##### Text shown #####

The kayak has been on and off of my vehicle every year until at least December. The only problem I have had is showing up to the launch too early when everything is still frozen solid and the rudder lines are frozen. I'm assuming they were frozen in the tubes ('07 Outback). I'd just paddle for the first hour or so and never use too much force until the rudder control moved with little effort. It has always thawed out for me. If there is no sun and its less than 15 to 20 degrees all day I'm not on the water so this may not apply to you if you're still searching for fish when its any colder.

The lines are frozen only on the second or third day of a fishing trip when the kayak goes on the car kinda wet. If you allowed it to dry at home and showed up on a cold morning I wouldnt worry too much about any of the plastic on the kayak itself.... the only thing I've snapped is the cheaper plastic buckles that adjust the seats.


Thanks Shaggrugg and my apologies for not replying sooner. Well it's almost November and I am still using my kayak. While air temps during fishing has been in the upper 30's to mid 40's, that's not going to be the case here really soon.

I have full intentions of making whatever modifications are required to be able to fish my Hobie outback in the dead of winter here in southcentral Alaska. As you pointed out, anything in the water is might be okay...after awhile. But I can foresee winter trips being shorter and waiting an hour to unthaw while on the water is a MUCH higher percentage of daylight hours and that's not acceptable to me if a solution can be found.

##### Dataset #####

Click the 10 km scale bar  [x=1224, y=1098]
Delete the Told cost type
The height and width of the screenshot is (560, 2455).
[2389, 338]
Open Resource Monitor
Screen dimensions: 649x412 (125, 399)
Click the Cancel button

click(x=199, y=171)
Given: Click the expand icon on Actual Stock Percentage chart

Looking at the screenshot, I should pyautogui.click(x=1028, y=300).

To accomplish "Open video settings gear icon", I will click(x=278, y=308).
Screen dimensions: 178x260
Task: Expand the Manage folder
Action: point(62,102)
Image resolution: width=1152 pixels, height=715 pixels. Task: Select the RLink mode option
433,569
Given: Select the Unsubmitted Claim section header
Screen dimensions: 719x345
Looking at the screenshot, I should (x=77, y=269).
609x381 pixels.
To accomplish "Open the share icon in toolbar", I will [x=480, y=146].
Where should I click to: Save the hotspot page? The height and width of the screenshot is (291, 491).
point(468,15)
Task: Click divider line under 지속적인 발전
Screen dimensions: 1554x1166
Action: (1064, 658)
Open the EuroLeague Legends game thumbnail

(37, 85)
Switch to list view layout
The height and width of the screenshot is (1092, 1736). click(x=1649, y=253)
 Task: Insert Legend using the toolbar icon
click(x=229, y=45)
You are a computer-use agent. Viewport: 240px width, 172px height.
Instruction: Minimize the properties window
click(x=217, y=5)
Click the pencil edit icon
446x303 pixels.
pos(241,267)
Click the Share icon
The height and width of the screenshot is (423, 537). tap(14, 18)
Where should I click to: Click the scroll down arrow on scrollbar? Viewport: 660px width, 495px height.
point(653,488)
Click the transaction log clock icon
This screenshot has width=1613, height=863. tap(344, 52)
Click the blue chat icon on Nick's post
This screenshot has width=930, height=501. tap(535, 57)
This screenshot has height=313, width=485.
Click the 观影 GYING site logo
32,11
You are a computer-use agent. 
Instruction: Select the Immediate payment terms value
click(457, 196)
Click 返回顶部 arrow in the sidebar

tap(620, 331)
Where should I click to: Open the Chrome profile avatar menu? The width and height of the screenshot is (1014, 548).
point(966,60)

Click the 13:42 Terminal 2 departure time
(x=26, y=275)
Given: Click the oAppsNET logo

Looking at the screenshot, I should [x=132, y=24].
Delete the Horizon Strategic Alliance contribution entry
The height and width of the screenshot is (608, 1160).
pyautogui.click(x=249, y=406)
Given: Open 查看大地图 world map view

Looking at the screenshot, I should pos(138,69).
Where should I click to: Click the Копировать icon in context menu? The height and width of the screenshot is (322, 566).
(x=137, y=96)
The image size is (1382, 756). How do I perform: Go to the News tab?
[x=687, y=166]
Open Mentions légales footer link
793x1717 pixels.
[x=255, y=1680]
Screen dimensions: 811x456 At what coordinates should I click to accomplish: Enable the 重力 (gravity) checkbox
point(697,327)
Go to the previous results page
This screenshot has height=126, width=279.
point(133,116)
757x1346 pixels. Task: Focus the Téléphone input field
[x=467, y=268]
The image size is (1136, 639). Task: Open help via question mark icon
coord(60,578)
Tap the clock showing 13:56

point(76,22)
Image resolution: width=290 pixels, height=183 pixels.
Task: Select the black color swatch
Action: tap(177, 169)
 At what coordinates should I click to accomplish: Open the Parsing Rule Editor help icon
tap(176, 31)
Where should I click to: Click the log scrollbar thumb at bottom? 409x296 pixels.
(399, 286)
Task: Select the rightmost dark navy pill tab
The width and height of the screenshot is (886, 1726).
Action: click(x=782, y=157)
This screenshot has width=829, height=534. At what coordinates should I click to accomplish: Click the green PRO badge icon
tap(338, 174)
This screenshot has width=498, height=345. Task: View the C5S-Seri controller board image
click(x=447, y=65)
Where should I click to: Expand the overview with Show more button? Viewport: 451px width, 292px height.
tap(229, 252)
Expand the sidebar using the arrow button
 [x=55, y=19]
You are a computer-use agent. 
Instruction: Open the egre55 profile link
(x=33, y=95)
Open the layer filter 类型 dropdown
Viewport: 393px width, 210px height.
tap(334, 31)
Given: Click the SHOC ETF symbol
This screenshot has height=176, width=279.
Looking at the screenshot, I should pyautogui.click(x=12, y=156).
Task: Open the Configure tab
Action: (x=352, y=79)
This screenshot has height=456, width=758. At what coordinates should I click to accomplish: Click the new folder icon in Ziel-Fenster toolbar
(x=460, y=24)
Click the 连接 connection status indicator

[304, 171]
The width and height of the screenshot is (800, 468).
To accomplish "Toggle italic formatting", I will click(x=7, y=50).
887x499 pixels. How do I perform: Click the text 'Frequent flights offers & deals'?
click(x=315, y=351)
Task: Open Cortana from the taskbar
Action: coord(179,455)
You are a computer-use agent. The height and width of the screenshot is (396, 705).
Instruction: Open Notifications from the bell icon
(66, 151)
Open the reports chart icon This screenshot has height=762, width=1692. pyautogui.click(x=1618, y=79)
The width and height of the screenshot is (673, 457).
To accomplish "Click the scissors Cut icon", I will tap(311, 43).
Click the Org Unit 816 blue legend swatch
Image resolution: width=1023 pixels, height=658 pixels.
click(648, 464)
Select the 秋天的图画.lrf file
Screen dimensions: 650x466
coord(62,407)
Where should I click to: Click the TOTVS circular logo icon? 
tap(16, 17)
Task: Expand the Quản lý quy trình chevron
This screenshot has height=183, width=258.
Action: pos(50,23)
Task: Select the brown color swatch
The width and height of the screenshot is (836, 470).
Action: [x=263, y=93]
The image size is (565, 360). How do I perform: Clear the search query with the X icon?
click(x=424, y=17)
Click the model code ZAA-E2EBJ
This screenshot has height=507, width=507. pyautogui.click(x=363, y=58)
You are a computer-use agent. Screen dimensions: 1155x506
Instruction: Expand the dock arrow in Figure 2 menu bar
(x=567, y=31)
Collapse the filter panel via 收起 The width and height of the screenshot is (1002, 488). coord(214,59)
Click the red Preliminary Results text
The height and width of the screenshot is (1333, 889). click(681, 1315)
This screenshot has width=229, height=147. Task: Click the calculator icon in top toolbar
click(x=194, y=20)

#####

**Task statement:** Transcribe the kayak discussion word for word, everything from "The lines are" down to "adjust the seats.". The data is separate material and has no connection to the kayak discussion.

**Written reply:**
The lines are frozen only on the second or third day of a fishing trip when the kayak goes on the car kinda wet. If you allowed it to dry at home and showed up on a cold morning I wouldnt worry too much about any of the plastic on the kayak itself.... the only thing I've snapped is the cheaper plastic buckles that adjust the seats.